Notable COX-2 Selective Drugs:
- Celecoxib (Celebrex)
- Rofecoxib (Vioxx)
- Valdecoxib (Bextra)
- Newer options: Parecoxib, Lumiracoxib, Etoricoxib.
Health Implications:
- Notably associated with cardiovascular risks (myocardial infarction, stroke) while offering reduced GI toxicity.

GI Effects:
- Abdominal pain, peptic ulcers, GI hemorrhage.
Renal Effects:
- Sodium and water retention, edema, hyperkalemia.
CNS Effects:
- Dizziness, confusion, potential lowering of seizure threshold.
Uterine Effects:
- Prolongation of gestation, increased postpartum hemorrhage risk.
Hypersensitivity Reactions:
- Including vasomotor rhinitis, urticaria, bronchial asthma.
- Special caution with aspirin in children under 20 years (risk of Reye’s Syndrome).

COX-1’s role and companion prostaglandins are crucial for maintaining gastric protection.
Inhibition leads to decreased mucus secretion and bicarbonate production, elevating ulceration risk and GI bleeding.

Prostaglandins are vital for normal renal function; lower prostaglandin levels lead to hypertension and acute kidney injury.

COX-1 and COX-2 derivatives balance hemostasis and vascular tone; inhibiting these can result in thrombosis and blood pressure regulation issues.

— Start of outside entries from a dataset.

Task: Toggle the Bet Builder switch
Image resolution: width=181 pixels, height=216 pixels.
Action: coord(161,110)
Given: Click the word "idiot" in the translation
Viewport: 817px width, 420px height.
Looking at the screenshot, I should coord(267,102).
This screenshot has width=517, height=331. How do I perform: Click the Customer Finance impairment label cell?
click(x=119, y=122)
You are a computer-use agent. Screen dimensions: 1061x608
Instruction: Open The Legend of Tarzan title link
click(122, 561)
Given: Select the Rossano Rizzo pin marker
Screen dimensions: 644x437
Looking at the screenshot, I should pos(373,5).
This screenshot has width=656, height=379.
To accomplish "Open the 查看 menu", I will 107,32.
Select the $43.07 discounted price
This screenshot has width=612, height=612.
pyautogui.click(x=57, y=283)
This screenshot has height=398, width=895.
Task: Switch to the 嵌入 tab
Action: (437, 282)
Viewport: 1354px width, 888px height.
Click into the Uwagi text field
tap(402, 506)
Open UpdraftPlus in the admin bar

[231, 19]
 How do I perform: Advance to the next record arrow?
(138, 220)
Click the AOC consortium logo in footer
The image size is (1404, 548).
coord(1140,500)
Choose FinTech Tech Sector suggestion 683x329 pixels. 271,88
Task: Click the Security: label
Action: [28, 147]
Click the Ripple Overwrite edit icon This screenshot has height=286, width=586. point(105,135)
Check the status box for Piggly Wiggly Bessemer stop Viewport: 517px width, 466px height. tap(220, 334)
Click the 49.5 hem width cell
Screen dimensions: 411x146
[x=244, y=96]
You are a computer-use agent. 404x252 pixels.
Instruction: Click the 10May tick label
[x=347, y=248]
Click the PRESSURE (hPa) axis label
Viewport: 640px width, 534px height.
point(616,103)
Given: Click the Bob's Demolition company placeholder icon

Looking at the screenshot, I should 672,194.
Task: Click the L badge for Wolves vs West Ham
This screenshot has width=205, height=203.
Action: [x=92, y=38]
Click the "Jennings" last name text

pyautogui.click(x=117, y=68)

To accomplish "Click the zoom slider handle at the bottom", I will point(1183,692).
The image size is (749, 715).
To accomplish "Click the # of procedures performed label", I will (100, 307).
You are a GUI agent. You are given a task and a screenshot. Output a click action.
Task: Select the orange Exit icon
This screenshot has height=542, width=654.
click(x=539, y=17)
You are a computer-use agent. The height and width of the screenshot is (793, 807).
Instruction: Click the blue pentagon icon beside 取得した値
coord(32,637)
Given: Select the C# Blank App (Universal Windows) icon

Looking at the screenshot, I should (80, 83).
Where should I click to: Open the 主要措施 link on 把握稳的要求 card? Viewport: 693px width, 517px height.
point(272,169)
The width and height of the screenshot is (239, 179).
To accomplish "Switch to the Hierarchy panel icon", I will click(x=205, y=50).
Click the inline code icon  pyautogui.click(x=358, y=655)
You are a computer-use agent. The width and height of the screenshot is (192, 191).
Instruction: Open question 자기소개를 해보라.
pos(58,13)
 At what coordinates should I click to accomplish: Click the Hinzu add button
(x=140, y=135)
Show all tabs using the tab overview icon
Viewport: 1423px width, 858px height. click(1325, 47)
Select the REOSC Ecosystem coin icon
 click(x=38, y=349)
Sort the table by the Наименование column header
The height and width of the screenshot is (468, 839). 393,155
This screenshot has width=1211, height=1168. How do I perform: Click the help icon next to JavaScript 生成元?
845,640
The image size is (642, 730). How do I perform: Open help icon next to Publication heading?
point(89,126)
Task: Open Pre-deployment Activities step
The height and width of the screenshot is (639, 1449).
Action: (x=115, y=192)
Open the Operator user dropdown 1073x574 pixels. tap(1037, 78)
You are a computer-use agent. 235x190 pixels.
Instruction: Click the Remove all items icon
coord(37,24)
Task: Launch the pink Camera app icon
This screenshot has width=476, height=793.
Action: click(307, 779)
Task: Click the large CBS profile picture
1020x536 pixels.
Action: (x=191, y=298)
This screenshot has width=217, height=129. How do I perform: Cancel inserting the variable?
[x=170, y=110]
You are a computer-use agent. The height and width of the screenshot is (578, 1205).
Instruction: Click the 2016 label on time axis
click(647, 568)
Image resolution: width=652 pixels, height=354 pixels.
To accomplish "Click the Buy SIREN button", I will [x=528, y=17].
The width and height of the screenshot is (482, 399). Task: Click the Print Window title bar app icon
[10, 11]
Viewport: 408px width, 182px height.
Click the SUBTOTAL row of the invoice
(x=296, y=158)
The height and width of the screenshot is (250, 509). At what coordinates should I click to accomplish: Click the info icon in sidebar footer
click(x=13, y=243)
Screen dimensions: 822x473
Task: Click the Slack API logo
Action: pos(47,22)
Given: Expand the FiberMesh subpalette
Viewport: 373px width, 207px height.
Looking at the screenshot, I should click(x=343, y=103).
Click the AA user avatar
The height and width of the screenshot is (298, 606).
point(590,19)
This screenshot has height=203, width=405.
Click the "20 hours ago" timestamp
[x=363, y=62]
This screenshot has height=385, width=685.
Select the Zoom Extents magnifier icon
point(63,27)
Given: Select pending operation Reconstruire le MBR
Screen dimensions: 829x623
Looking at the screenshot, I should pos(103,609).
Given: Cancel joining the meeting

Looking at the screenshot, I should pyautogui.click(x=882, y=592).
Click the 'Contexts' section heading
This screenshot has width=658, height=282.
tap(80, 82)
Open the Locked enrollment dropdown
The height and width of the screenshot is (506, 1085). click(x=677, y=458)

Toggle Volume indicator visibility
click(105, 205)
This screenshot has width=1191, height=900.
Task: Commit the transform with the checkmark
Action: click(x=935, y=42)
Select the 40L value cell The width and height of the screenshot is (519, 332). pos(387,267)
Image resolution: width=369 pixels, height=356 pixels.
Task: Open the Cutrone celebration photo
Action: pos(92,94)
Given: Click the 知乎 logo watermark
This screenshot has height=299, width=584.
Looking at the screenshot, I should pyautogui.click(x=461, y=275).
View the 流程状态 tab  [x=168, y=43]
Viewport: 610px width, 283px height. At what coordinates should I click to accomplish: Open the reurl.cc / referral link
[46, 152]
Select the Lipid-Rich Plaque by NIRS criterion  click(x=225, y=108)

Notable interactions include:
- NSAIDs with aspirin: Increases GI adverse effects.
- NSAIDs with ACE inhibitors: May block effectiveness of ACE inhibitors.
- NSAIDs with Warfarin: Increased risk of bleeding; co-administration should be avoided.

Diverse structural classes contribute to the varied properties and selectivity of NSAIDs. Examples include:
- Carboxylic acids (e.g., Aspirin, Diclofenac)
- Propionic acids (e.g., Ibuprofen, Naproxen)
- Selective COX-2 inhibitors (e.g., Celecoxib).

The degree of selectivity for COX-1 versus COX-2 determines their therapeutic applications and risk profiles.

History:
- Initially an active metabolite of phenacetin; first used as an analgesic in 1893.
- Offers analgesic and antipyretic effects but weak anti-inflammatory properties compared to NSAIDs.
Mechanism of Action:
- Not fully understood but thought to involve central inhibition of prostaglandin synthesis.
Safety and Overdose Risks:
- Generally well-tolerated.
- Overdose can lead to hepatic necrosis due to toxic metabolite: N-acetyl-p-benzoquinoneimine (NAPQI).